» 本文抜粋
官製ワーキングプア問題の解決はかるNPO設立へ
10月末にも総会 労働相談受け付けと情報提供が柱


 非正規公務員らの処遇改善を全国規模でめざす「官製ワーキングプア研究会」が設立される。10月末予定の第1回総会を経て、来年1月にも東京都からNPO(特定非営利活動法人)の認証を受ける見通し。


 新たな研究会は、2009年から開かれている「なくそう!官製ワーキングプア 反貧困集会」を企画したメンバーらの呼びかけで設立。東京・四谷に事務所を構えて、理事にはジャーナリストの竹信三恵子・和光大教授や非正規公務員の雇い止め訴訟の原告や弁護士、労組関係者らが無報酬で就く予定だ。


 泣き寝入りさせない


 研究会は、国と地方自治体で約75万人に上るとされる非正規公務員や、行政の委託業務に就く労働者の処遇改善をめざす。「反貧困集会」では、非正規が雇い止め撤回を求めて裁判で争う例や、委託現場の労働者が劣悪な待遇に置かれた実態が明るみになる一方で、たたかいの事例が共有されずに、雇い止めされても泣き寝入りするケースが多いことも見えてきた。

» 提供資料
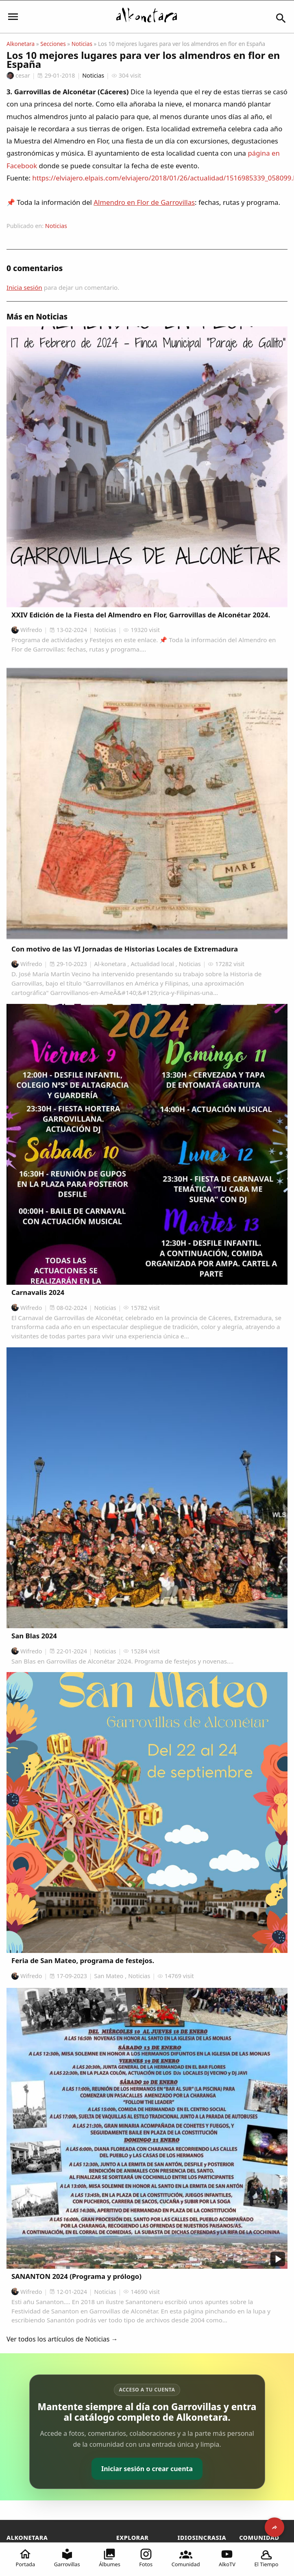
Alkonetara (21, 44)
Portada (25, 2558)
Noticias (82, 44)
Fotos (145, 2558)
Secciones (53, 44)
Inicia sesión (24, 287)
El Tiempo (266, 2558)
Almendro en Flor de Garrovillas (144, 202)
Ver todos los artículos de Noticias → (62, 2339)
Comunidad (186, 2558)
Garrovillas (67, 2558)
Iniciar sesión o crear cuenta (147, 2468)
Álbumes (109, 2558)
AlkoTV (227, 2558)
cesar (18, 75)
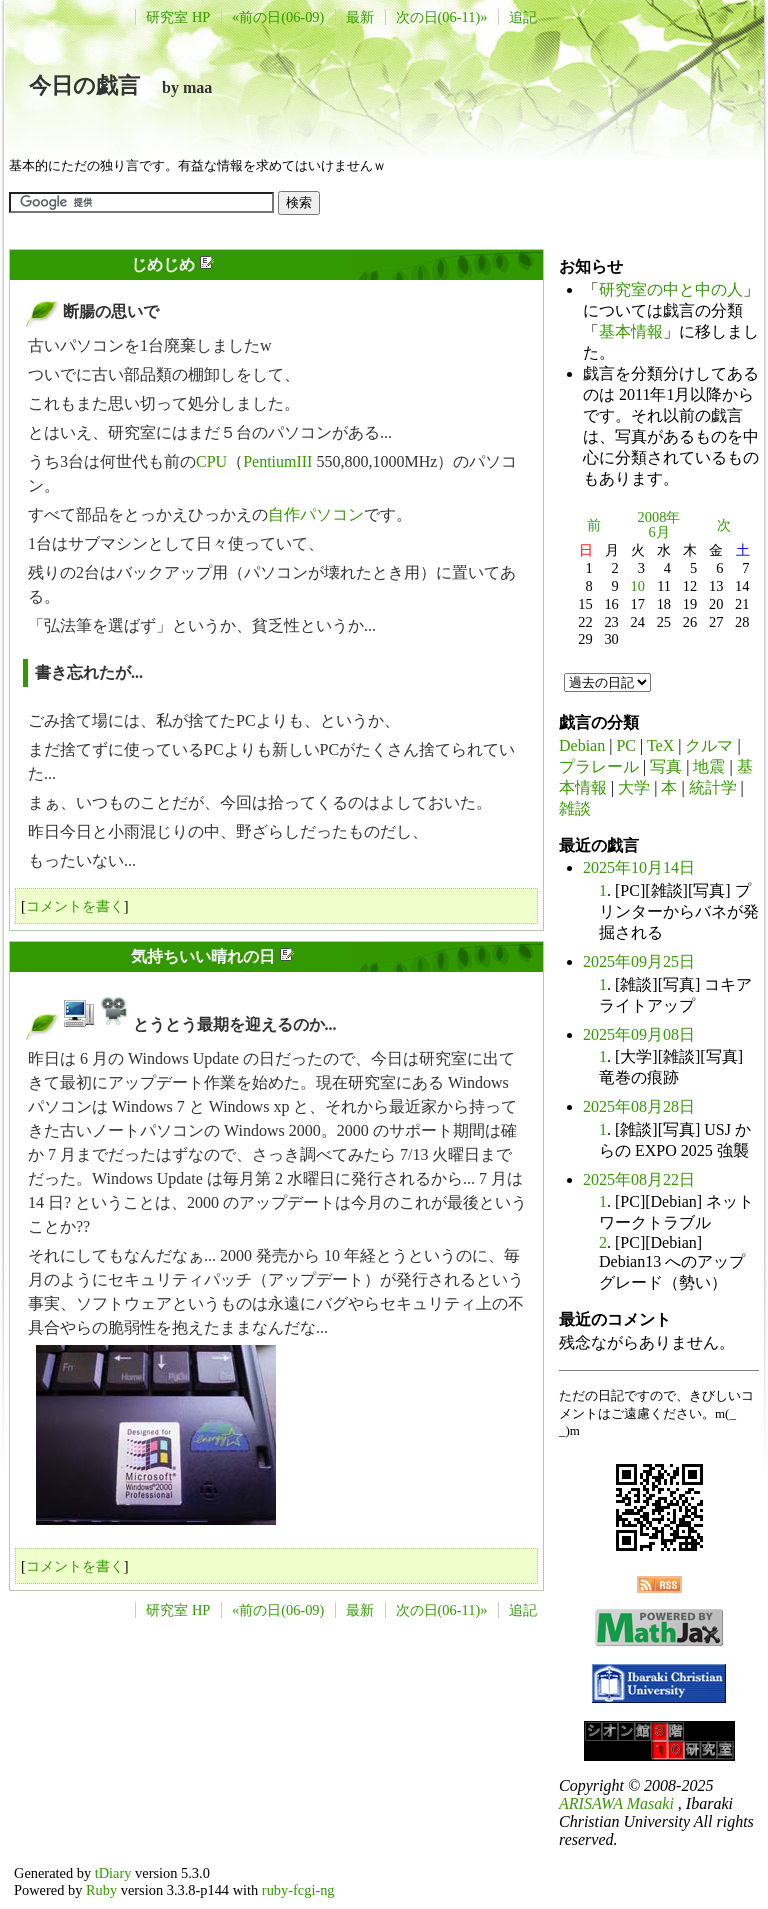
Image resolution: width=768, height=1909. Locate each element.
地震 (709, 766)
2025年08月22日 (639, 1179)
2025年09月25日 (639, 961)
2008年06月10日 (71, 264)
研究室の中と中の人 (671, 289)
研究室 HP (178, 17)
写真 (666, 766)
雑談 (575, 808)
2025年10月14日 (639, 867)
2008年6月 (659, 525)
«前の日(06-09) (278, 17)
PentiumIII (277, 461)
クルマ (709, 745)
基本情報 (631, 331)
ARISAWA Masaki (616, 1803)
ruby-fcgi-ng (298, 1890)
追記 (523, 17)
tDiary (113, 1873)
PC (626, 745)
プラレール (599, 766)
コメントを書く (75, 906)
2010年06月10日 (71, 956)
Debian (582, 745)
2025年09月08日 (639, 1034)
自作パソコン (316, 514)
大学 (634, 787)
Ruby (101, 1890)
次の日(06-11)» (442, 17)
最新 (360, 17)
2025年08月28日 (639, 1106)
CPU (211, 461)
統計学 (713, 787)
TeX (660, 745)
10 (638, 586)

* * *

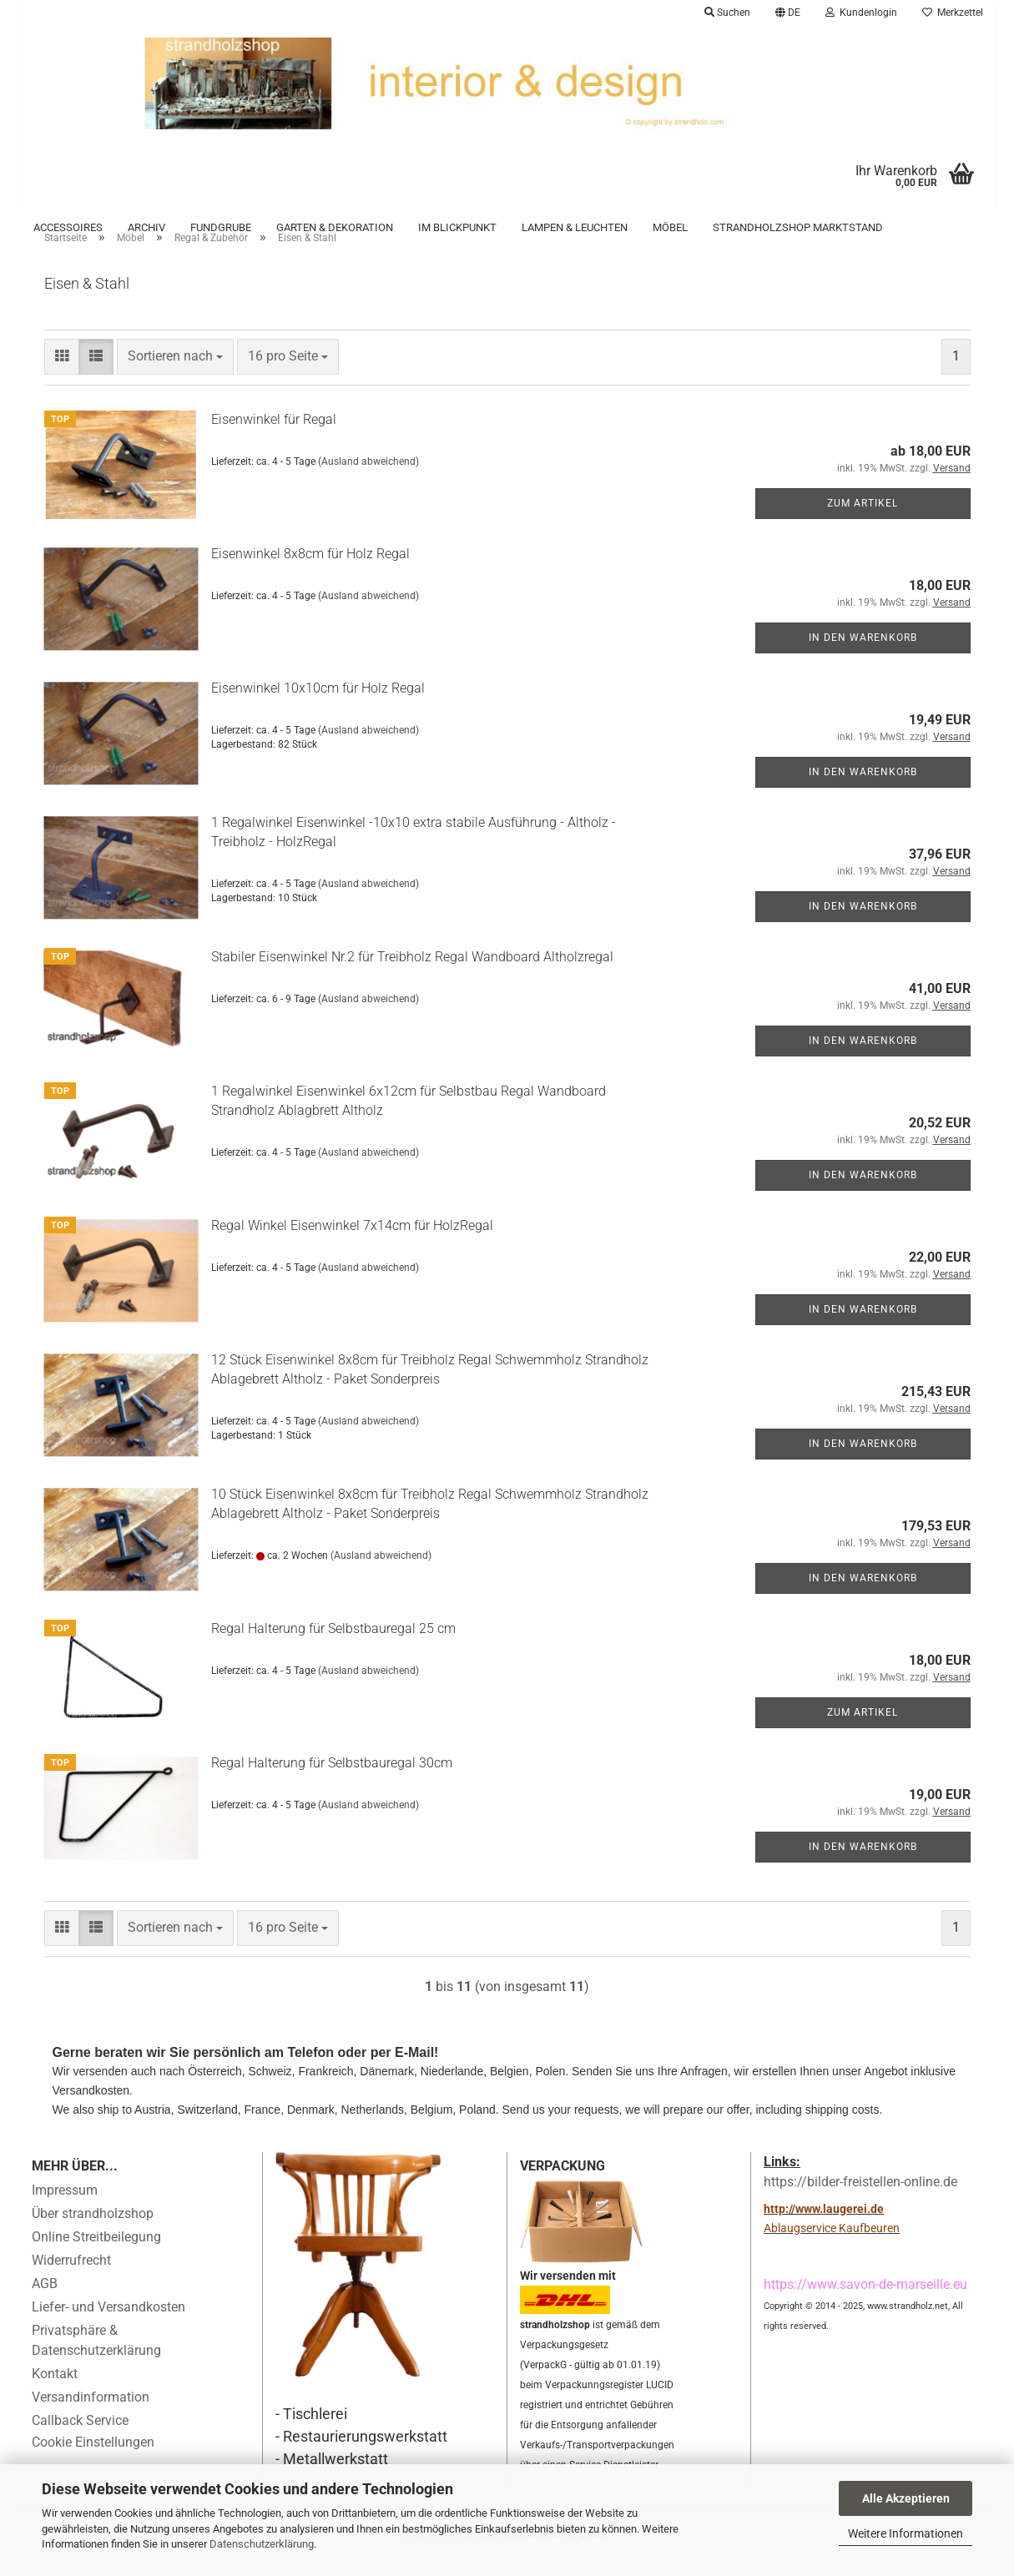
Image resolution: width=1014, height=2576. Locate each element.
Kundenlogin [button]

» 課題の指示
• a. 本文抜粋によると、官製ワーキングプア研究会はどこに事務所を構えますか。
• b. 本文抜粋では、「反貧困集会」を通じて、雇い止めされても泣き寝入りするケースが多い背景に何があると見えてきたとされていますか。1～3文で説明してください。
• c. 本文抜粋のうち、「官製ワーキングプア問題の解決はかるNPO設立へ」で始まり「係者らが無報酬で就く予定だ。」で終わる部分を引用してください。

» 課題の解答
• a. 東京・四谷です。

• b. 「反貧困集会」では、非正規が雇い止め撤回を求めて裁判で争う例や、委託現場の労働者が劣悪な待遇に置かれた実態が明らかになりました。その一方で、たたかいの事例が共有されていないことが分かりました。そのため、雇い止めされても泣き寝入りするケースが多いことが見えてきたとされています。

• c.
官製ワーキングプア問題の解決はかるNPO設立へ
10月末にも総会 労働相談受け付けと情報提供が柱


 非正規公務員らの処遇改善を全国規模でめざす「官製ワーキングプア研究会」が設立される。10月末予定の第1回総会を経て、来年1月にも東京都からNPO(特定非営利活動法人)の認証を受ける見通し。


 新たな研究会は、2009年から開かれている「なくそう!官製ワーキングプア 反貧困集会」を企画したメンバーらの呼びかけで設立。東京・四谷に事務所を構えて、理事にはジャーナリストの竹信三恵子・和光大教授や非正規公務員の雇い止め訴訟の原告や弁護士、労組関係者らが無報酬で就く予定だ。